For the first two years of our marriage, I drove everywhere because my husband, Buzz, did not know how to drive. I could see how difficult it would be to learn in New York City, and San Diego, amid heavy traffic. However, after a while, I got tired of getting up in the middle of the night when Buzz was the agent cashier, and driving him to his office on the base, so he could pay sailors who arrived and did not have any money for a motel or anything. I was determined that he would learn to drive!
For his birthday, I paid for driving lessons and he was not impressed with the way the school was teaching him - no classroom instruction, but putting him behind the wheel of the car and teaching him as he was driving. We bought a Plymouth Horizon that was an automatic, went out practicing, and a week after Buzz got his license, we started driving across the United States.

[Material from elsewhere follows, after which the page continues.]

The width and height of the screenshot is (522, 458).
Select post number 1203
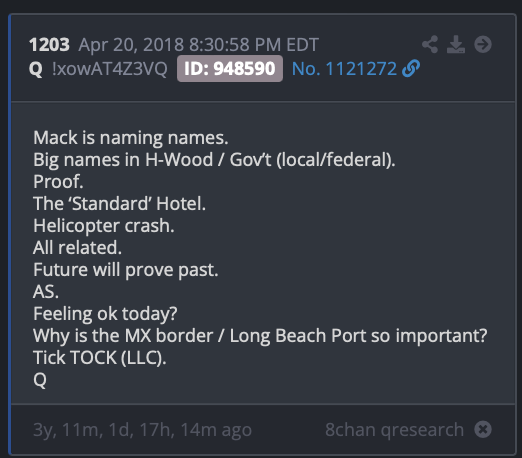point(49,44)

Before we left, a black friend of ours said to stick to the highways, and not to drive on back roads, especially through the Deep South. We took his advice, because he was from Alabama, and being Northerners, we knew little about the South. We pretty much went along Interstate 40 for most of our trip.
Having lived in California, I was used to wearing bright colors, which I love. The first night, when we stopped in Kingman, Arizona, I thought people were staring because I was wearing a brightly colored shirt. As our trip went along and we stopped to eat (love those Stuckey's Restaurants!), get gas, or stop at a motel, people stared at us.
It was the second day, when we were in New Mexico and went to a restaurant for brunch, that people really stared. At first, I thought it was my hot pink pants and top, with my teal big shirt over them that was the cause, but I suddenly realized that people were staring at us because we were an interracial couple. Depending on the place, the waiter/cashier/reservation desk clerk would either acknowledge only one of us or not look at us at all when we were talking to them.
It began to get to us, because we planned on taking our time and the trip starting feeling like it was going on forever. Every time we stopped, it was the same story. Finally, we made our way to the naval base in Memphis, Tennessee. When we stopped at the front gate and asked directions to the Navy Lodge, the guard was the first person in days that did not bat an eye. Of course1 Interracial relationships are very common in the military.
We stayed overnight at the base and it was like a vacation - we felt like we blended right in, bright clothes and all. After that, as we made our way up to Philadelphia, people did not stare that often and the trip started to feel like fun.
I left Buzz at the airport in his dress blue uniform, his clothes tightly packed into a duffel bag. He flew to his new assignment, a ship called the Raleigh, which was somewhere in the Mediterranean. Alone, I drove up to Maine, where I stayed until February, when I drove to Virginia and found an apartment for us. For my next chapter, I will talk about starting our life in Norfolk, where we lived for seven years.